Oftentimes, the visual symphony of Barredo’s creations border on the macabre in their impact, but like classic suspense or horror movies, you cannot escape giving praise to the brilliant mind behind the work of art.
One of the Barredo pieces that I have consists of almost a hundred moving hands assembled in the form of a cross, with bullet parts attached to steel springs that produce a cacophony of sounds. I installed the art piece on my living room wall, and whenever I turn it on to entertain guests, their toddlers would instinctively hide under the chairs. Gradually, however, the kids would peek at the artwork, and then they would emerge from hiding to look more closely at the noisily moving artwork in open-mouthed amazement.

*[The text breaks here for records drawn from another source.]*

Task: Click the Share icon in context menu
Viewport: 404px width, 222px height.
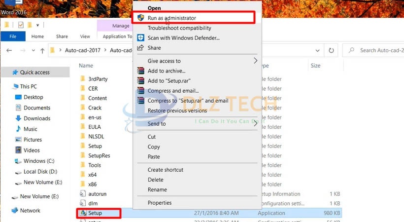Action: pos(140,48)
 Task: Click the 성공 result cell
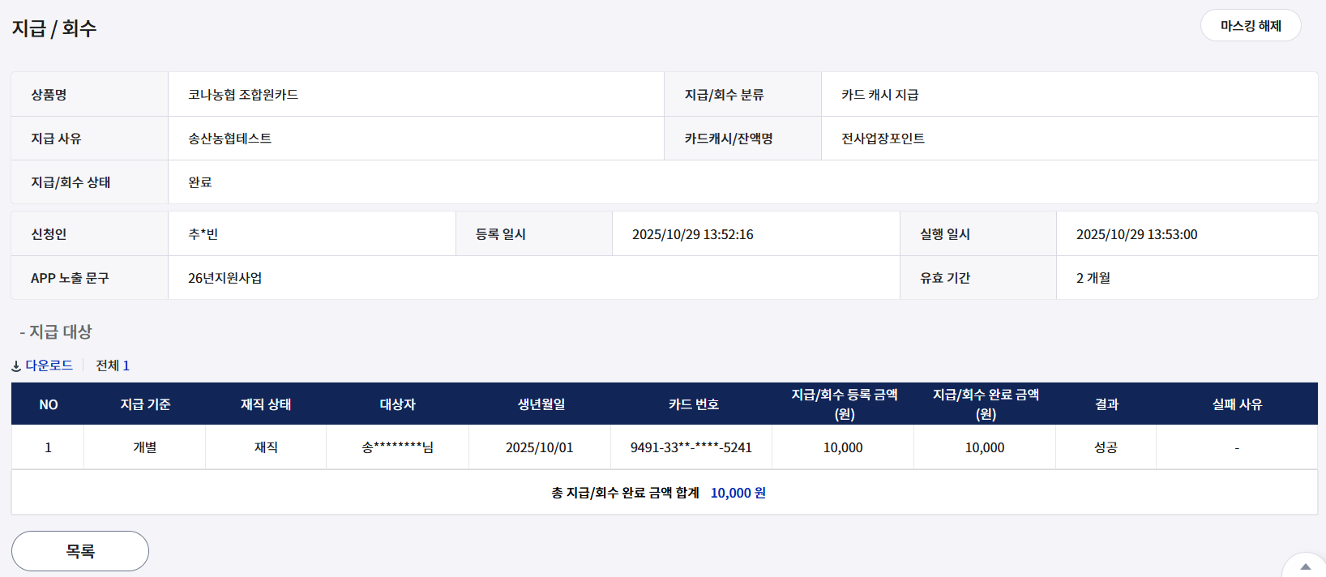(1106, 447)
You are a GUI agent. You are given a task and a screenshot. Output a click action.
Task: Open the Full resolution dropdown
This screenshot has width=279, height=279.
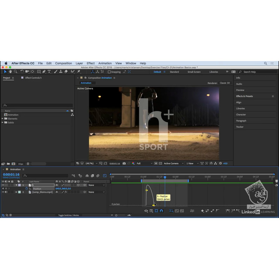[x=144, y=163]
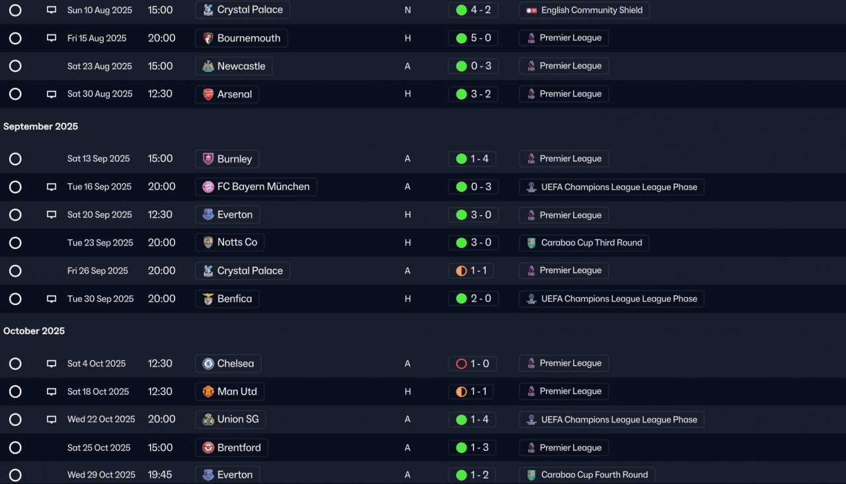Click the TV icon beside Union SG fixture
This screenshot has height=484, width=846.
(x=52, y=420)
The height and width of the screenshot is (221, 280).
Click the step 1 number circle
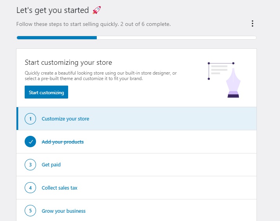pyautogui.click(x=31, y=119)
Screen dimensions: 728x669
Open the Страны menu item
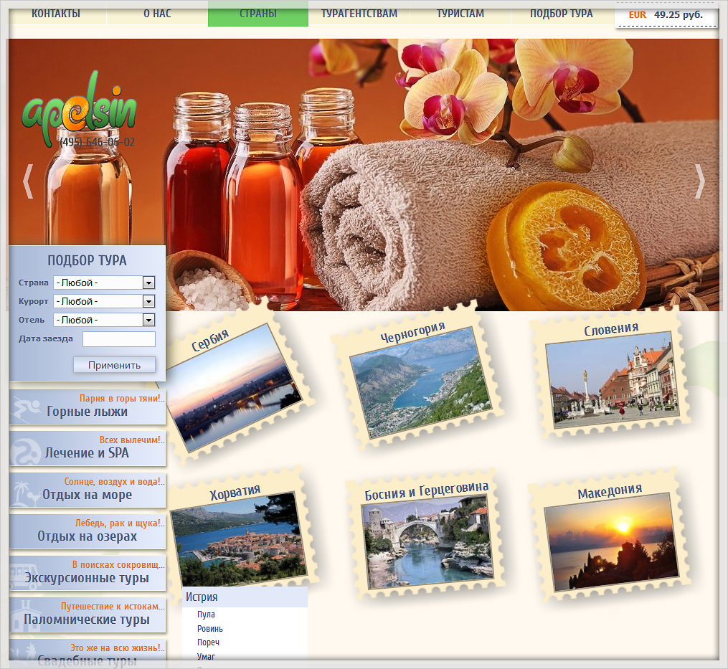point(258,14)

Barredo was like a kid in a toy store, ecstatic with delight, whenever he rummaged through junk shops and secondhand stores, searching for discarded objects that he would then transform into outrageous embodiments of his wild dreams. He made “treasures out of trash,” and his works are “intriguing, grotesque, breathtaking and beautiful” all at the same time, as an art critic put it.
One may get the impression, upon encountering such works, that the artist behind them was flamboyant and self-important. But Barredo was the complete opposite. He was a reclusive man, even refusing to attend his own art exhibit openings at times.
My last conversation with Barredo was when he called me to express his appreciation for an article I wrote about the human rights situation in our country. His heart was in the right place when it came to lamentable issues that afflict his countrymen.
When news circulated that he had died, superlative words came profusely from friends and colleagues, describing him as an “incomparable artist,” a “genius,” and “an artist who pushed the limits of what art and its magical experiences can be.”
I hope that, someday, Barredo will get recognized as one of our country’s national artists, because he exemplifies the best of the Filipino race and he produced art gems that are now part of our cultural jewels.
The renowned singer Lea Salonga made a fitting homage to her cousin, Gabriel Barredo: “He was one of a kind. But beyond that, he was a good human. Good artist and good human don’t always go hand in hand, but in him they did.”